When you first leave the old Foster railway station you go through dense bush with a swampy area below the trail. Frogs are always calling as you pass through this area before you reach Charity Lane. Common Mynas are often in the fields as you continue on along the trail on the other side of the road. This next short section does not have shade and is one of very few areas where you do not have the benefit of trees lining the edge of the trail. Straw-necked Ibis, Australian White Ibis, Black-shouldered Kites, Nankeen Kestrel, Eastern Rosellas, Common Starlings, Red Wattlebirds, Little Wattlebirds, Welcome Swallows and Fairy Martins are often in this area. I also often observe a pair of Wedge-tailed Eagles towards the hills on my left as I follow this section of trail. There is a water trough for the dairy cows, but sometimes the Pacific Black Ducks take advantage of the trough!
Pacific Black Ducks
As you return to the tree lined section of the trail there is a small bridge that takes you over Bennison Creek. I always approach the bridge slowly to see what bird species are below and around the area. I have seen Chestnut Teal, Grey Teal, White-faced Herons, Superb Fairy-wrens, Eastern Yellow Robins, Brown-headed Honeyeaters, New Hollands Honeyeaters, Yellow-faced Honeyeaters and White-eared Honeyeaters in the area on various walks.
Bennison Creek Bridge
There is a family of feral foxes that I often encounter near Bennison Creek.
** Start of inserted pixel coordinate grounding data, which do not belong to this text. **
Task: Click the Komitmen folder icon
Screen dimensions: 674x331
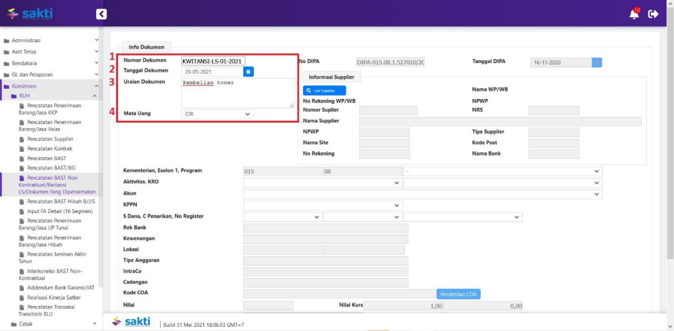Action: point(6,86)
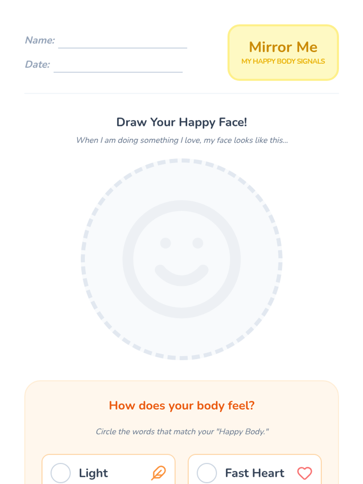Click the Light word label
The image size is (363, 484).
[x=93, y=473]
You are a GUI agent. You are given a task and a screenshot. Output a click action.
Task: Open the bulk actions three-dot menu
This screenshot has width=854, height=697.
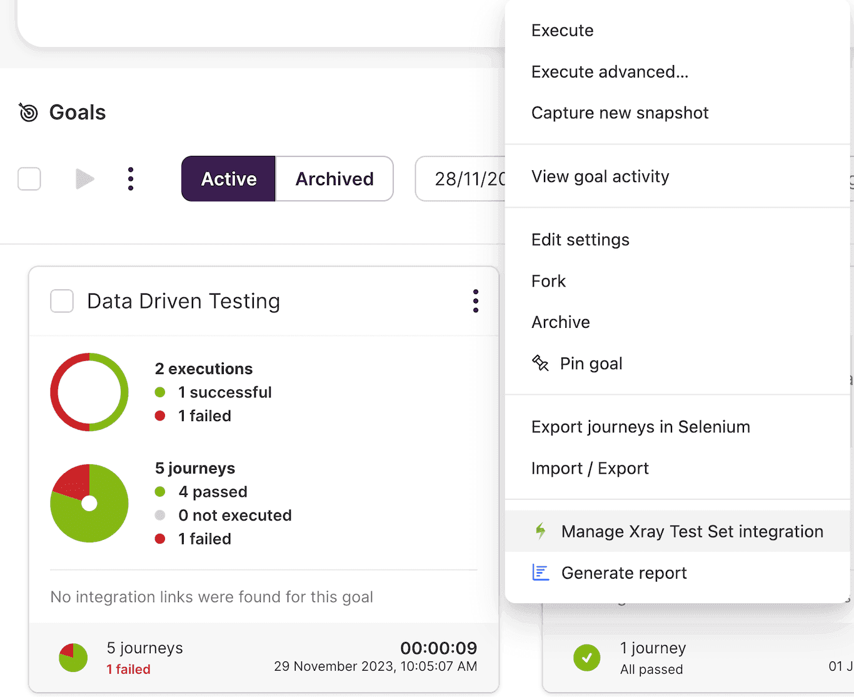pyautogui.click(x=130, y=179)
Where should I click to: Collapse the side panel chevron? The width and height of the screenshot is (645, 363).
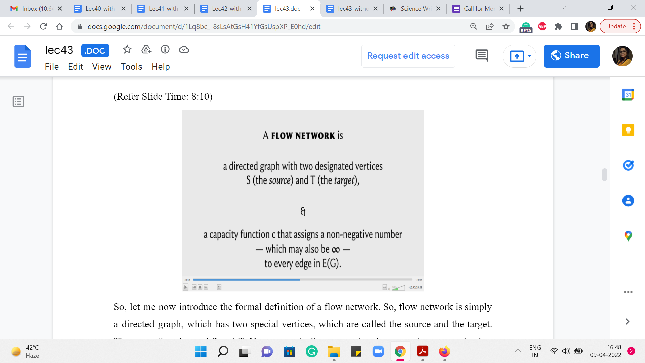point(627,322)
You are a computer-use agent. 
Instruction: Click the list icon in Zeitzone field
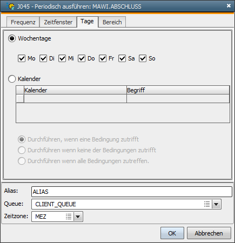(69, 217)
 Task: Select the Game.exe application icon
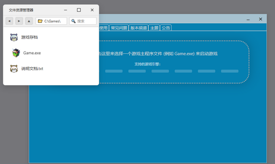click(x=16, y=53)
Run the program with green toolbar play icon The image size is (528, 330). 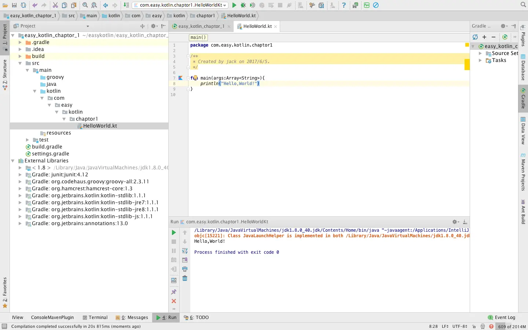(x=234, y=5)
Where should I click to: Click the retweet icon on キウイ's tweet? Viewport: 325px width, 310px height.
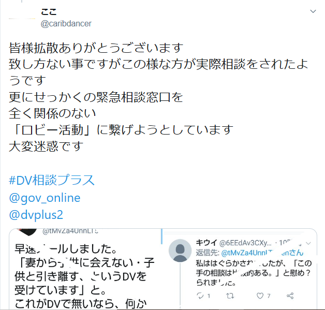(x=230, y=296)
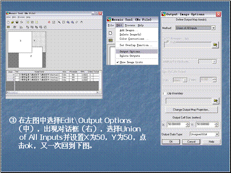Click the Save floppy disk toolbar icon
Screen dimensions: 231x173
click(x=17, y=22)
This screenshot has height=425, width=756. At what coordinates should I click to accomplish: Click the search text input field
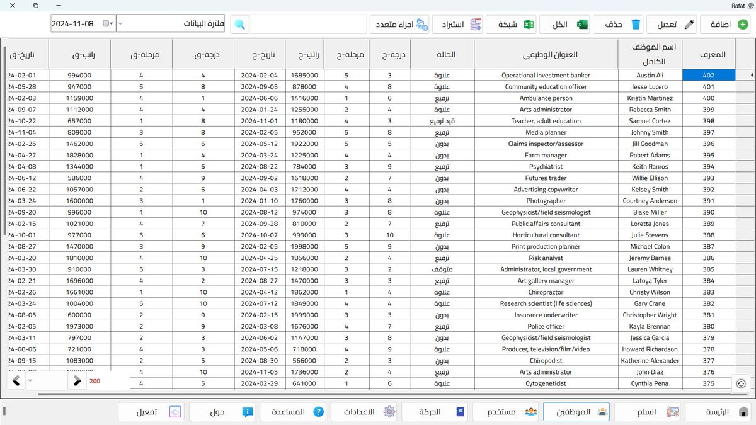(x=308, y=25)
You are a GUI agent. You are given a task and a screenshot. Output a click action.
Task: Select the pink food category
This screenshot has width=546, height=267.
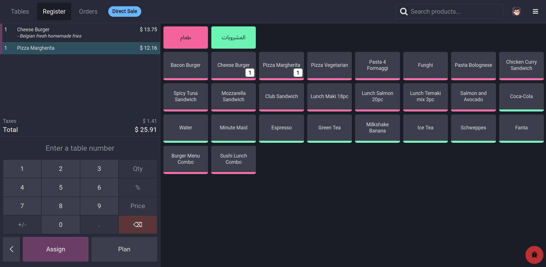point(185,38)

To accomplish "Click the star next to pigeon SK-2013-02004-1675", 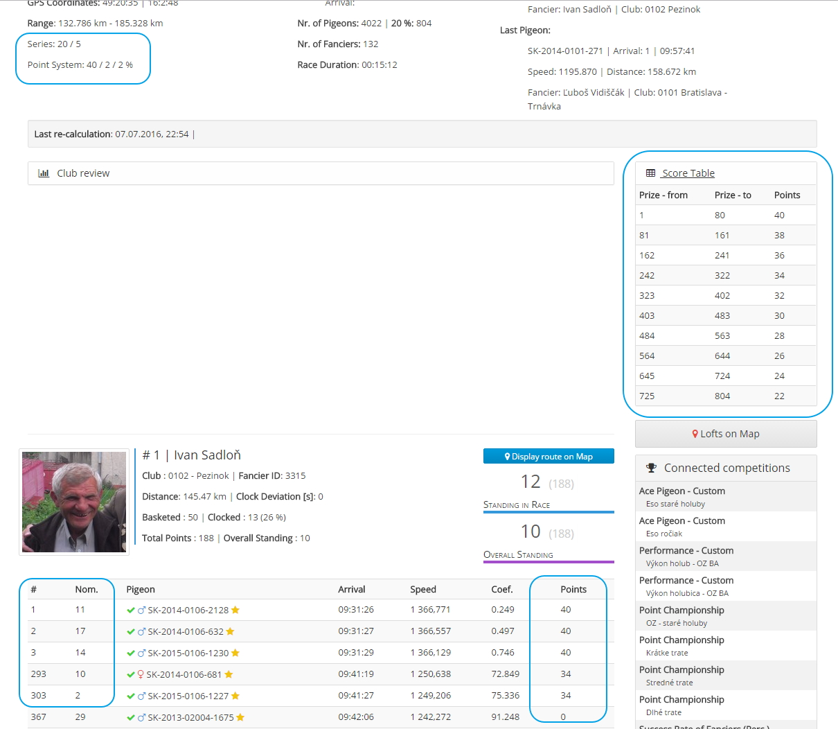I will point(240,717).
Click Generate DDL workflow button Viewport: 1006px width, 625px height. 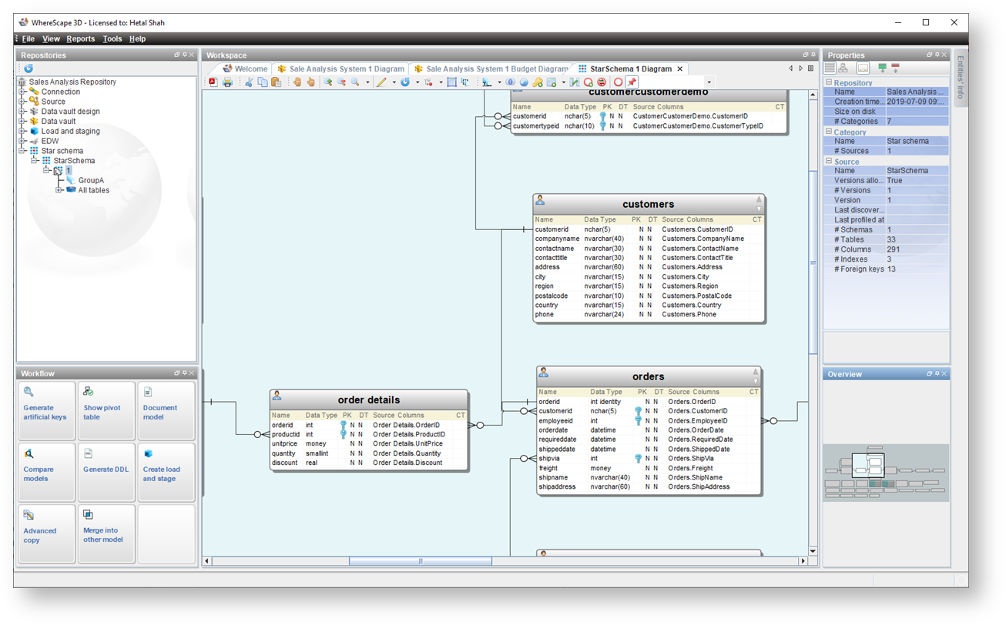click(106, 471)
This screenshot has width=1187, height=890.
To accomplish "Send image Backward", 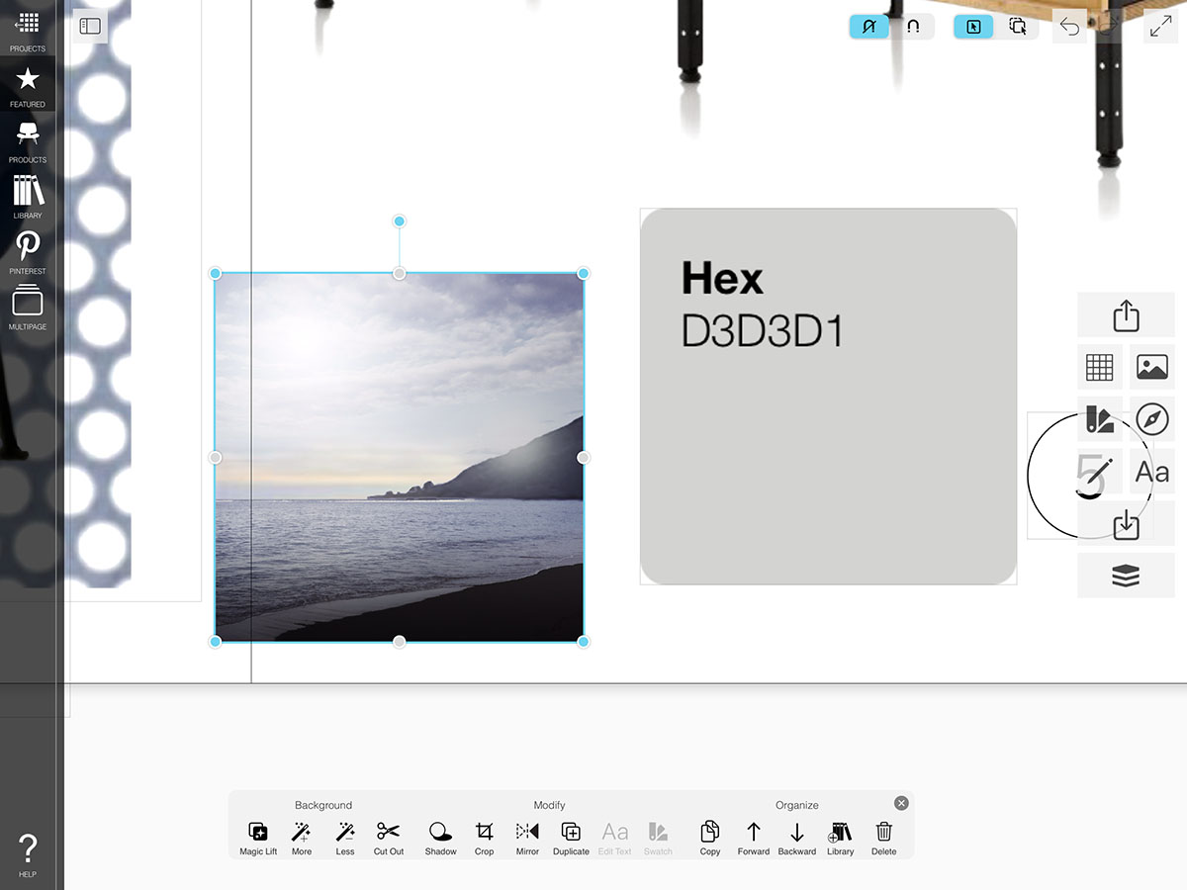I will click(797, 838).
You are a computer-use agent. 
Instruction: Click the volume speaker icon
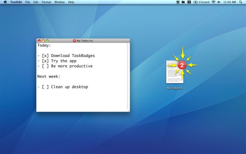pos(219,2)
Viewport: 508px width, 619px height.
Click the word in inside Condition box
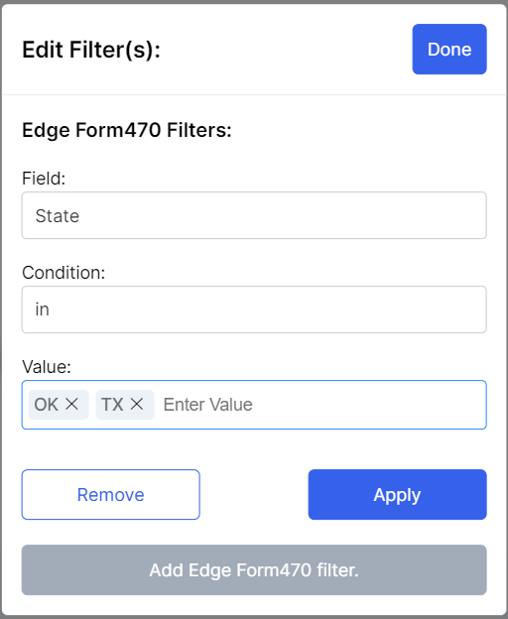[43, 310]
They usually bolt as soon as they see me, but I have been able to take a few photos of them. Foxes were introduced to Australia in 1855 for hunting and have established themselves far and wide. Foxes have recently arrived around our home town of Broome, but we have only seen those that have been hit by traffic.
As the weather warmed up the snakes became a lot more active. I have been encountering snakes on an almost daily basis, but thankfully the white chips on the rail trail do make them easy to see.
The tall trees between Bennison Creek and the Port Franklin Road are always very productive. Once I find a few active species I watch and wait. I have encountered Striated Thornbills, Rufous Fantails, Australian King Parrots, Crimson Rosellas, Rainbow Lorikeets, Golden Whistler, Rufous Whistler, Grey Shrike-thrush, Eastern Crested Shrike-tit, Orange-winged Varied Sittella, Striated Pardalote, Spotted Pardalote and White-throated Treecreepers.
Striated Pardalote with nesting material
There has been a Silky Oak in flower over several weeks just before the Port Franklin Road crossover. This particular tree has been excellent for a variety of bird species including Eastern Spinebills. I was rather surprised to observe a Bell Miner feeding in the tree on 10th December, because it is rather out of its range according to field guides. However, we all understand that the guides are there for human reference and not birds! The Bell Miner was still present on the 16th December and thankfully I was able to show it to a local birder.
Around the Franklin River Bridge I have been lucky enough to encounter a pair of Grey Goshawks and also a pair of Australian Hobby.
Where there is remaining water on the edge of the trail there are often birds. The area is not as dry as many parts of Victoria, but there is not a lot of water beside the trail on this section. Grey Fantails, Red-browed Finch, White-browed Scrubwrens and Silvereyes drop down to drink and bathe.
A pair of Grey Fantails bathing
Red-browed Finch getting a drink
Beyond the Franklin River I often encounter Willie Wagtails and Crested Pigeons, which I rarely encounter anywhere else on the trail. A small dam usually offers Australian Wood Duck and Magpie-larks. You cross the Lower Toora Road and continue on to the old Toora railway station. There is a park there with toilets, picnic benches and shade and a short stroll takes you into the small town. Wherever the trail crosses the road there is a small area where a vehicle or two can park to do shorter sections of the trail.
This is an excellent trail that offers numerous bird species and there are rarely many people walking, cycling or riding horses along it. Whether you choose to walk from Foster to Toora and back or parts of the trail you won’t be disappointed.